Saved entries
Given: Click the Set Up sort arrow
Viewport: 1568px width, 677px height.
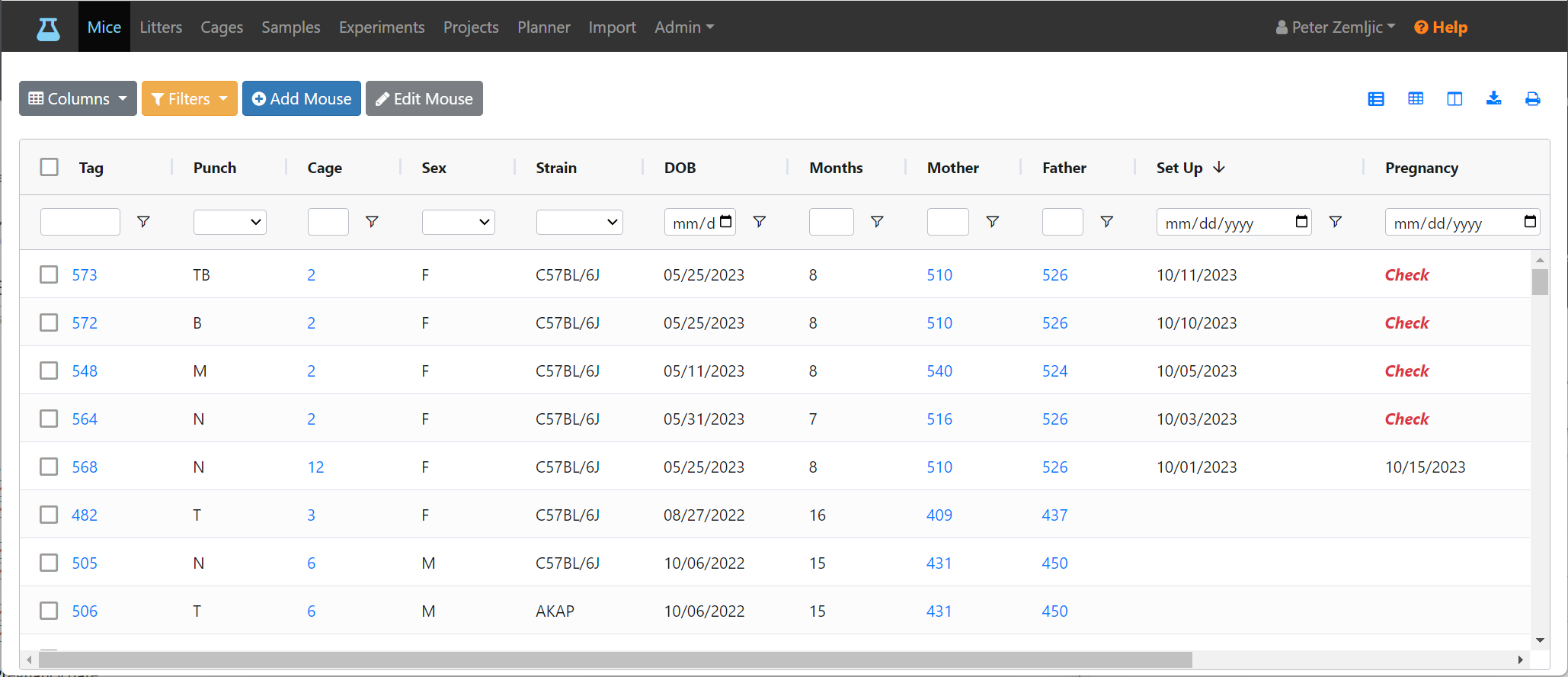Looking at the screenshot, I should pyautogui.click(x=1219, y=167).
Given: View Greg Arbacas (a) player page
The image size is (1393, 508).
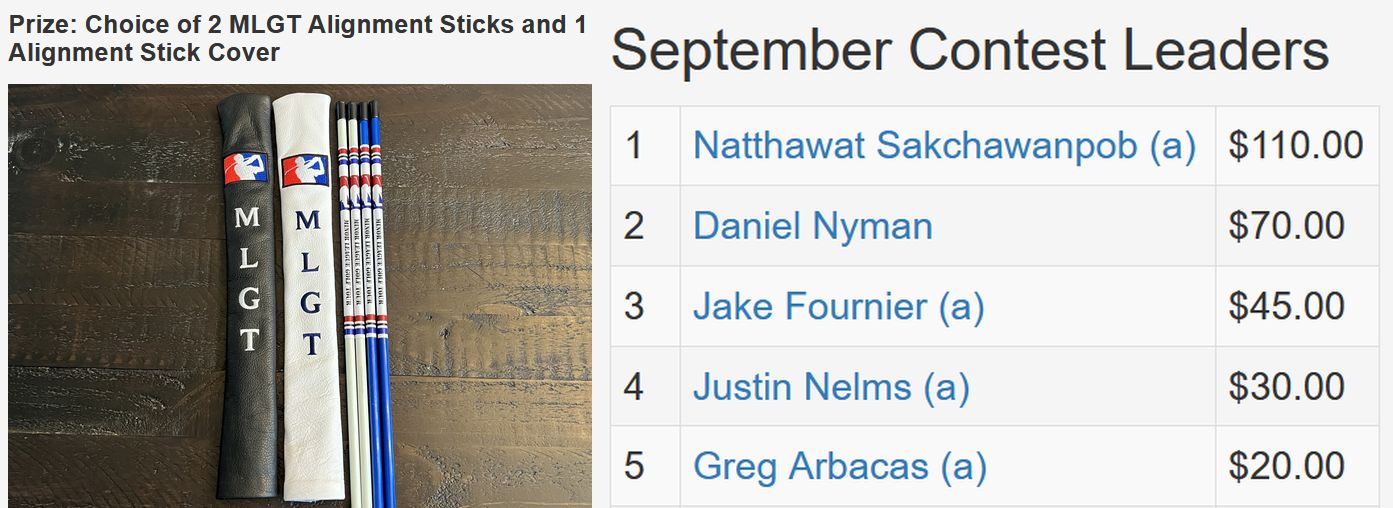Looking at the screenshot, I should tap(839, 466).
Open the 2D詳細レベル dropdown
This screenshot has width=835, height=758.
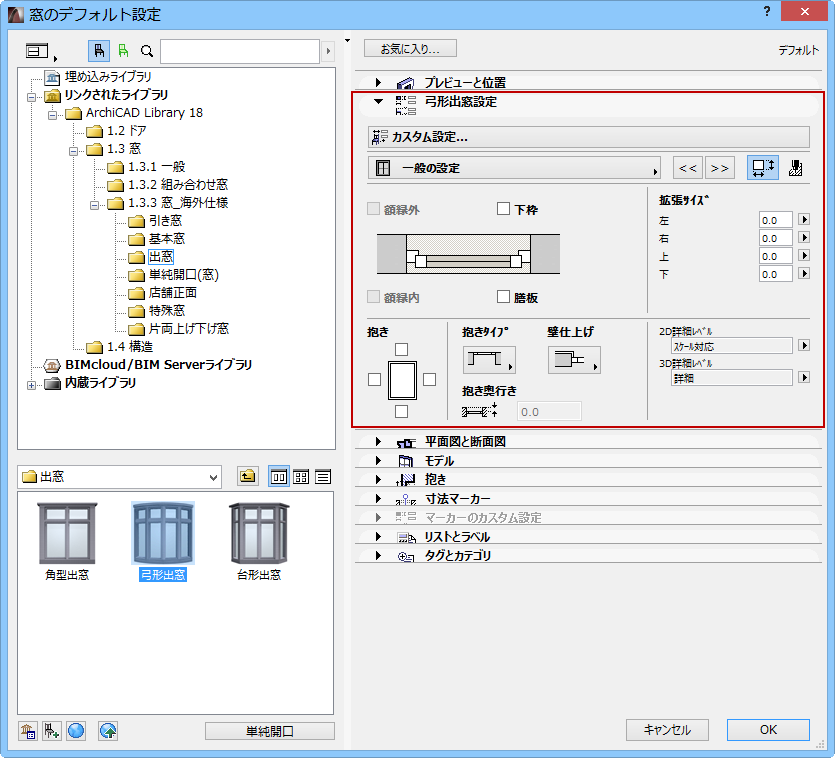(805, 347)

◆ **EXERCISE**:
Pull from the data each line where the string "Given" turns up.

◆ **RESPONSE FOR THIS EXERCISE**:
Given: Click the Set Up sort arrow
Given: View Greg Arbacas (a) player page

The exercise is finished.